I went to Khangai with my parents on summer vacation. I saw yaks and yak-cow hybrids with my own eyes. The fighting between bulls was scary. The bulls start by mooing to intimidate their opponent. Then they toss their heads up and down to position their horns, rub their necks, and stomp the ground with their hooves. Their eyes turn red, and the battle begins. The cows split up into two groups and look scared. They seem to be cheering for the bull from their group: "How will this turn out? We hope that our bull will win."
Before the horse race
Naadam is a traditional Mongolian festival that takes place every year in July. At Naadam, wrestlers compete on strength, horses compete on speed, and archers compete on accuracy. The most interesting event is a race for two-year-old colts. Small children aged five to seven ride the colts in that race. I have drawn the colts as they seem to be neighing for their mothers before the race.
Our dreams are infinitely big. Traveling in outer space and looking for life on other planets. Finding a magician who grants our wishes like in fairy tales. We dream about lots of things. I want to become an inventor. Then, I will build a dream garden for kids. I want to let kids who come to the dream garden travel to the seven wonders of the world, to tropical places, to icy places of the tundra, to deep under the sea, and into space.
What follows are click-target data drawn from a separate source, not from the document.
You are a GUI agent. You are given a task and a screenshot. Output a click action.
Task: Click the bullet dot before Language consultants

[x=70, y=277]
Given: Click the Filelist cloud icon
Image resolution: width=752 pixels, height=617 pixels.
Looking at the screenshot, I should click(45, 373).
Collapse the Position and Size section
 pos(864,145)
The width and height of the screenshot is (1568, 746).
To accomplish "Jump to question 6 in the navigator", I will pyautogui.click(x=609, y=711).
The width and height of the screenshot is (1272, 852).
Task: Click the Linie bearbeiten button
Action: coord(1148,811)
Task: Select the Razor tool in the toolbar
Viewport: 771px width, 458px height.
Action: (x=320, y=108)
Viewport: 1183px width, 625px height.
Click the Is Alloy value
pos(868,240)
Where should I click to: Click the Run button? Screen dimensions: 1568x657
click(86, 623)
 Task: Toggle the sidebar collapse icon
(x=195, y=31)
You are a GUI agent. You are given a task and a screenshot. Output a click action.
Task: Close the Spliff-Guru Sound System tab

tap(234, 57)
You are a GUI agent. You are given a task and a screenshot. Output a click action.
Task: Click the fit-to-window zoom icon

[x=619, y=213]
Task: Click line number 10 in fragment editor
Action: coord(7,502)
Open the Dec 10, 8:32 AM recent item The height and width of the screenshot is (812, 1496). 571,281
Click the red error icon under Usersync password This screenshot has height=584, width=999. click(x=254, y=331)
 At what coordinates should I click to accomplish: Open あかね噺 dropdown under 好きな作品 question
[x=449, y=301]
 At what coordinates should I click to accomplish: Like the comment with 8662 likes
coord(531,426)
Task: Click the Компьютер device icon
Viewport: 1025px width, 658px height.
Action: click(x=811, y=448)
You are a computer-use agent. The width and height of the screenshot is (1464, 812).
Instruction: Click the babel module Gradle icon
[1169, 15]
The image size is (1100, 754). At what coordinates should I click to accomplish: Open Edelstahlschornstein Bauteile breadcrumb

I also want to let them travel to a golden palace where their dreams come true and where they can really meet characters from stories.
The Tsaatan people live in Khuvsgul Taiga, in northern Mongolia. They ride and race reindeer and use the meat and milk of the reindeer for food and the skin of the reindeer for ethnic deel garments and shoes. The Tsaatan live in tents. I have never been to the place where the Tsaatan live, but I would like to make friends with a Tsaatan kid and play together.
A young colt that has gotten separated from its herd and is lost runs into a wolf stuck in a sack. The wolf tricks the colt into opening the sack and is about to eat the colt. At that time, a rabbit comes along and says to the wolf, "Wolf, Wolf, did someone as big as you really fit in that sack? Try getting in again, and if you can really get into the bag, you can eat me." That tricked the wolf, who got back inside the sack, whereupon the rabbit and the colt tied the sack shut and saved the colt. I read this story in a book and drew it in a picture.